Hi,
When you join multiple stream with different watermarks,
the resulting stream's watermark will be the smallest of the input
watermark,
as long as you don't explicitly assign a new watermarks generator.
In your example, if small_topic has watermark at time t1, big_topic has
watermark at time t2,
with t1 > t2 due to small_topic being consumed faster. If you join the
two stream into a single big_and_small_stream,
then big_and_small_stream will have watermark at time t2, so no message
from big_topic will be lost due to lateness.
Regards,
Kien
On 11/22/2017 4:36 PM, Juho Autio wrote:
I would like to understand how FlinkKafkaConsumer treats "unbalanced"
topics.
We're using FlinkKafkaConsumer010 with 2 topics, say "small_topic" &
"big_topic".
After restoring from an old savepoint (4 hours before), I checked the
consumer offsets on Kafka (Flink commits offsets to kafka for
reference – checkpointing is enabled so in reality Flink manages the
offsets internally). It seems that the offsets for "small_topic" are
quickly caught up and committed to the latest current offset. However,
catching up with the "big_topic" takes much longer.

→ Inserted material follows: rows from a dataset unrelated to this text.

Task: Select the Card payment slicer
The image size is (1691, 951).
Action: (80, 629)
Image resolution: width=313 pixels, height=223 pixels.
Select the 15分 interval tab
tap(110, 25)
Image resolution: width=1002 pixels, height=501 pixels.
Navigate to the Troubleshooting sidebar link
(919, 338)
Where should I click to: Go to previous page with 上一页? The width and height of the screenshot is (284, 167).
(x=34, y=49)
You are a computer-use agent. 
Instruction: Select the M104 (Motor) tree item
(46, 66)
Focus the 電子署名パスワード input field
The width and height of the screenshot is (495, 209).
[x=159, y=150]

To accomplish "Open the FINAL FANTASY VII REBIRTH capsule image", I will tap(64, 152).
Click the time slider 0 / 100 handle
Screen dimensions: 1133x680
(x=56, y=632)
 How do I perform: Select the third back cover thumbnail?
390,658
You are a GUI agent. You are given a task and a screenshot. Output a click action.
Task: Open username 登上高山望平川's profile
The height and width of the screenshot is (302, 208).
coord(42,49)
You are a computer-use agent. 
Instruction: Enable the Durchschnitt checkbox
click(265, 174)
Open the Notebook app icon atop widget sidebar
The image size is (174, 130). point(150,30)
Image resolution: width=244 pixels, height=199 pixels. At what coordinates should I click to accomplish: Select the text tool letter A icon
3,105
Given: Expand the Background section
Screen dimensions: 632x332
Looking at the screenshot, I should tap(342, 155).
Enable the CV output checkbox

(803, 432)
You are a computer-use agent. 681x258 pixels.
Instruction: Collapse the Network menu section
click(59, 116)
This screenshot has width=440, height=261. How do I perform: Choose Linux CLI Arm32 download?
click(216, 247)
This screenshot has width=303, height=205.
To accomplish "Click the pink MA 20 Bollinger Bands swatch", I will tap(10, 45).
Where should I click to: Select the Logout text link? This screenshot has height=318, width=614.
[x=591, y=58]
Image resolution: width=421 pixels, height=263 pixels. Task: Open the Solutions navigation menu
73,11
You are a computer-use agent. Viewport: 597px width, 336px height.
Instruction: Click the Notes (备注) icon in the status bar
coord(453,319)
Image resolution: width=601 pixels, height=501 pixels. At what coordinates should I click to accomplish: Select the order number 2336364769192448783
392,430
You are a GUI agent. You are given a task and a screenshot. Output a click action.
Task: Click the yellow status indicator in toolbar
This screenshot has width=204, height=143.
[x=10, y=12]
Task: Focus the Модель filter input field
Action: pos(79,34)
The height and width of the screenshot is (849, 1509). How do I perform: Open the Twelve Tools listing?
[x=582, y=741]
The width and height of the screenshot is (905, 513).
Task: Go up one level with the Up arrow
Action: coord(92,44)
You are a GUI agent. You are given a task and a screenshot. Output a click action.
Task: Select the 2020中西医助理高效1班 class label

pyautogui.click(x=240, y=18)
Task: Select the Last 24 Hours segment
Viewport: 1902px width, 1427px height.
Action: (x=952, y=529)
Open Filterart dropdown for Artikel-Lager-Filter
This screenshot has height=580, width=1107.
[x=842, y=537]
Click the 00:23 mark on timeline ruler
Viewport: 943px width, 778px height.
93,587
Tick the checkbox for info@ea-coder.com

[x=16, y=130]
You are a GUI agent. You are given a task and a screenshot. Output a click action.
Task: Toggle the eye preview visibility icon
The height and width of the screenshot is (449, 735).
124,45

Is it possible that watermarks are determined based on the
"small_topic" and messages that are read from the "big_topic" are
getting discarded (ie. excluded from the triggered windows) if they
have too old event time timestamps?
Or how does FlinkKafkaConsumer handle this? Does it somehow
synchronize reading based on the extracted timestamp:
- across partitions of a single topic?
- across topics?
Our code is basically:
env
.addSource(new FlinkKafkaConsumer010<>(
Arrays.asList("big_topic", "small_topic"),
new EventMapSchema(),
props))
.assignTimestampsAndWatermarks(
new
OufOfOrderTimestampExtractor("timestamp_field",
Time.seconds(cfg.getMaxOutOfOrdernessInSeconds())));
Finally, I don't think this problem is only related to restoring state
and having to catch up. It just makes it more prominent. This could
also happen during normal streaming, if consuming from bigger topics
is slow enough?
Thanks!